__GIVEN REQUEST__.
Can you filter the listing below and copy out every line that contains the word "Click"?

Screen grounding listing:
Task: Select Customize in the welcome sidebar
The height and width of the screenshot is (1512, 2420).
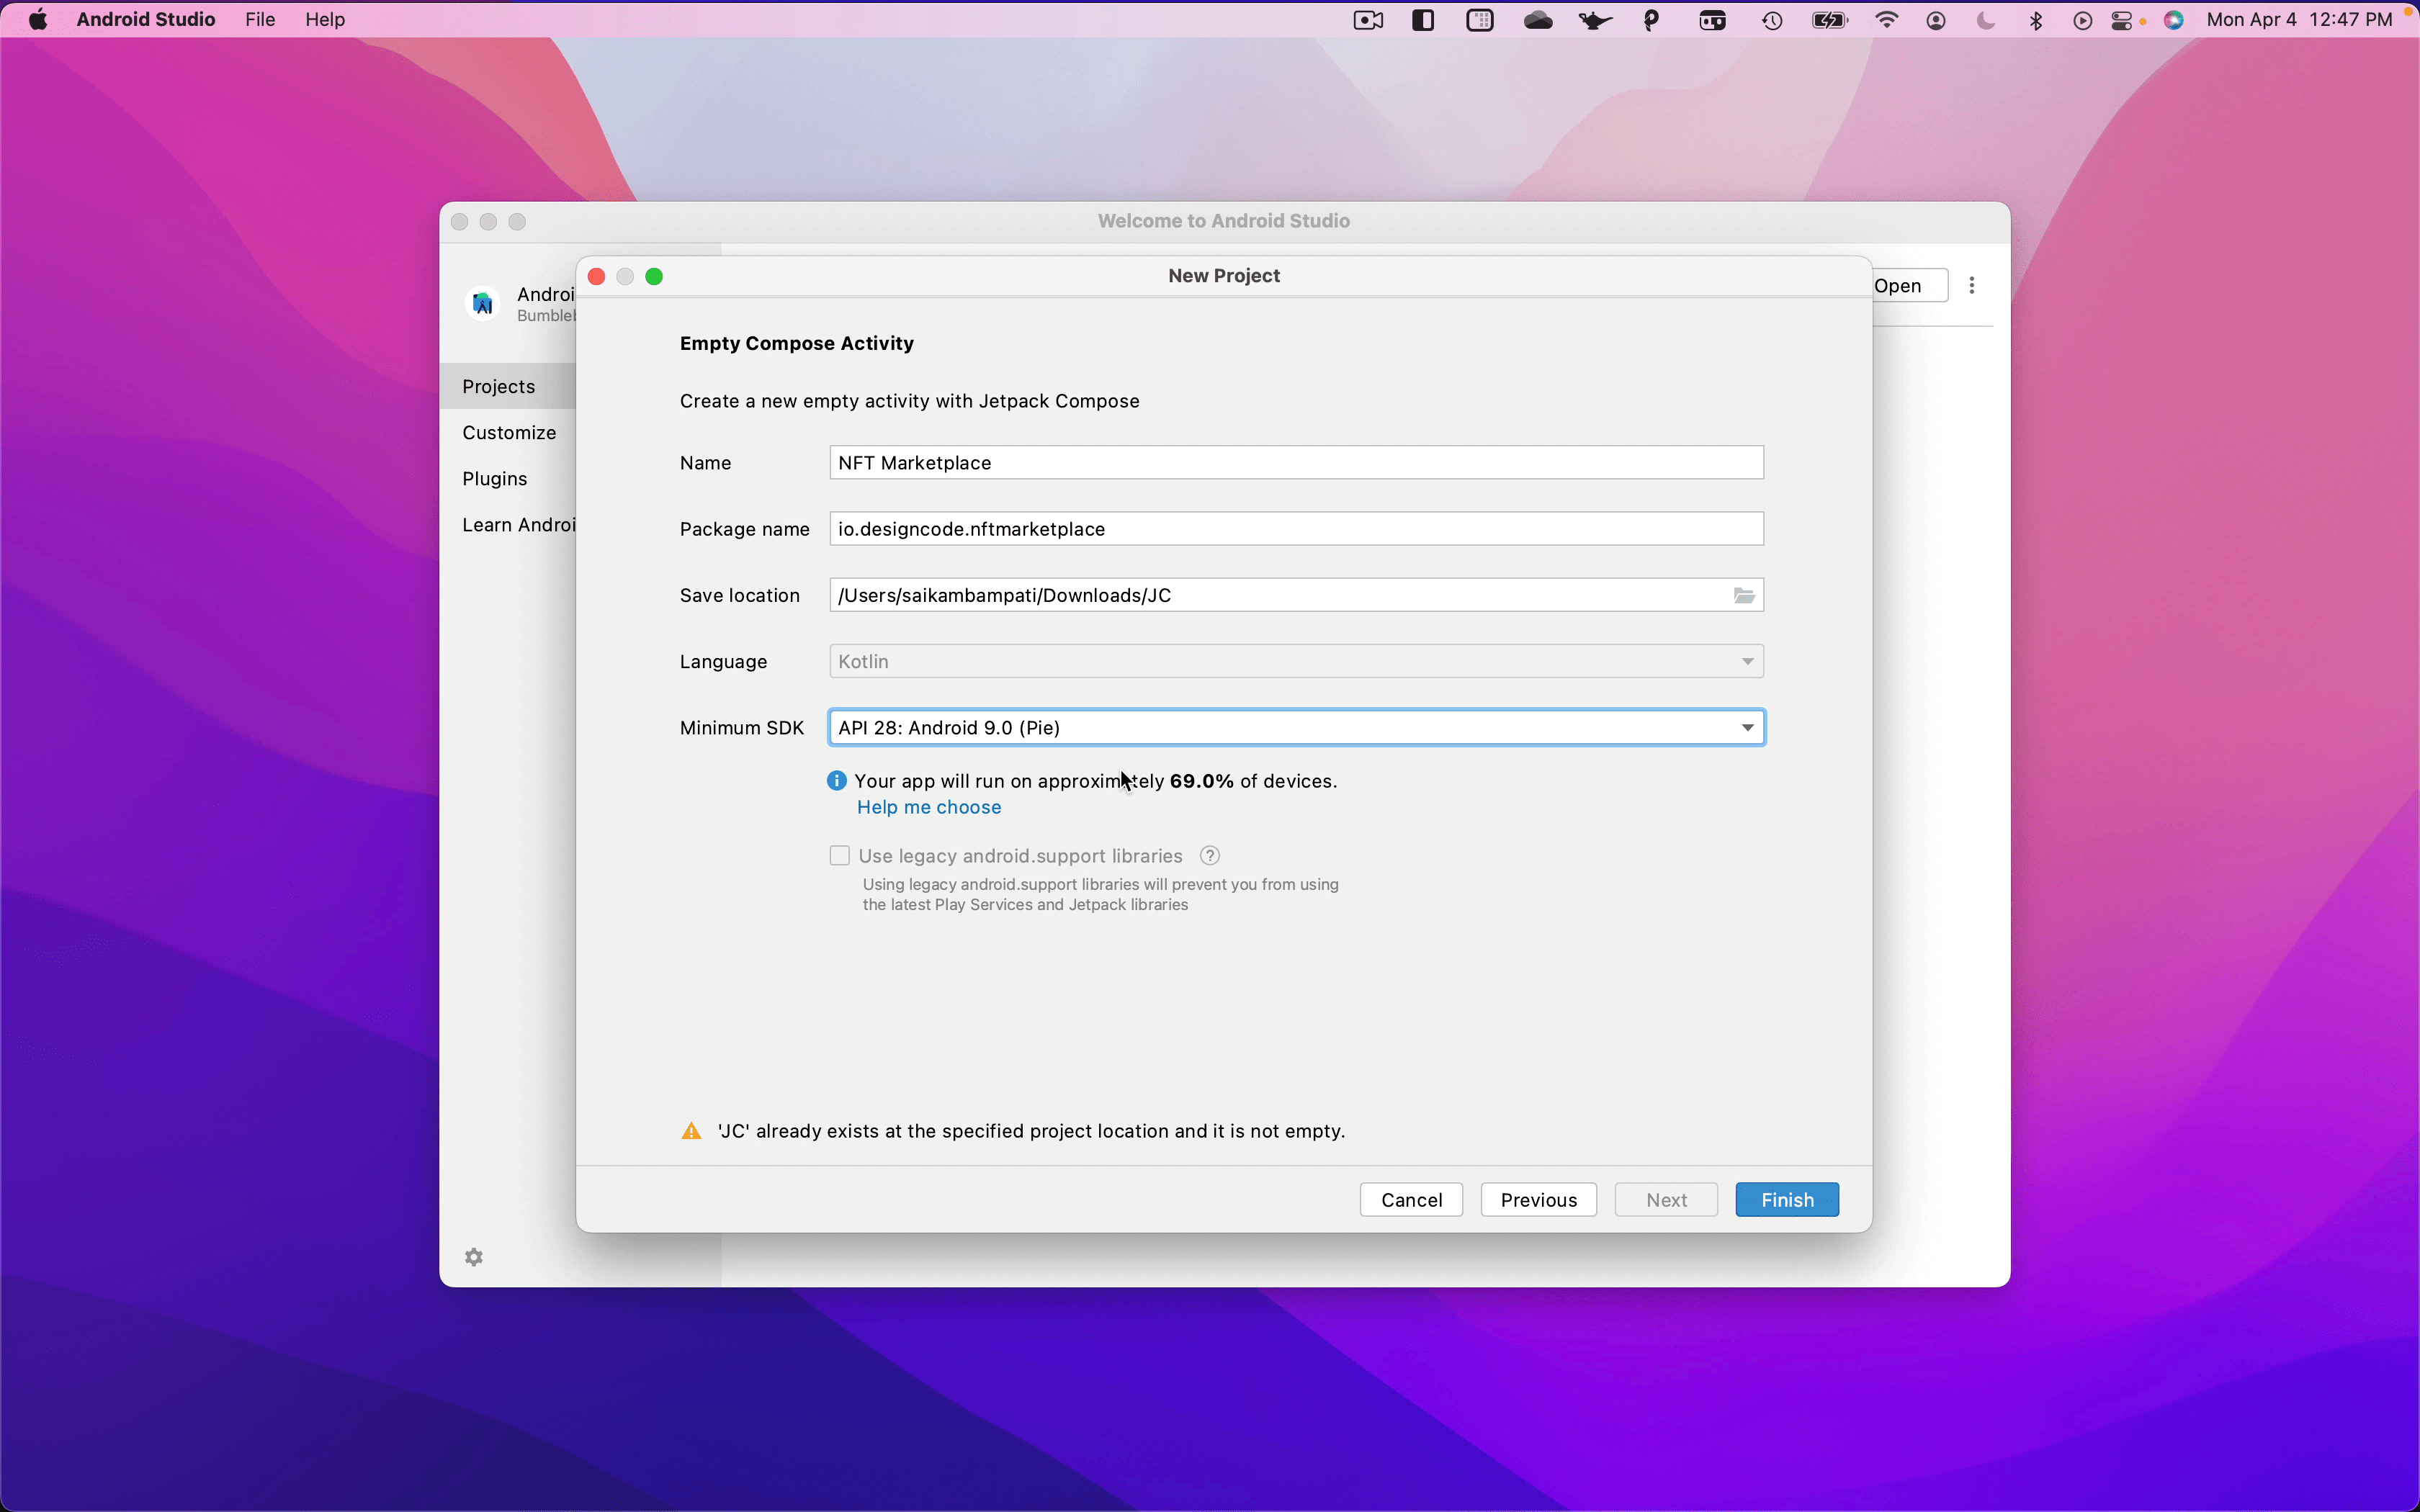Action: [509, 432]
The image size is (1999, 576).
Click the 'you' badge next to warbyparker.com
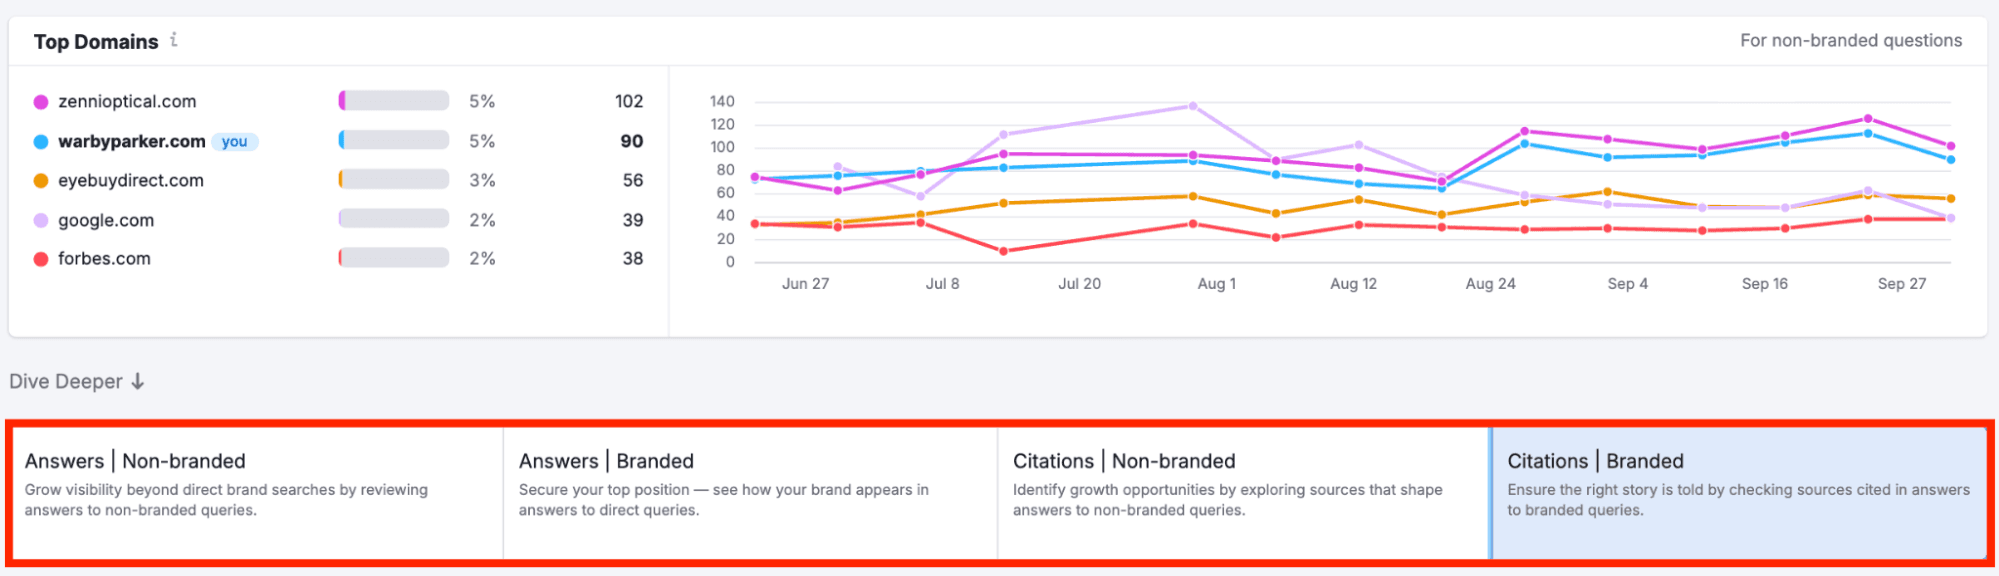coord(235,142)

__RESPONSE TO THIS EXERCISE__.
Click the 'you' badge next to warbyparker.com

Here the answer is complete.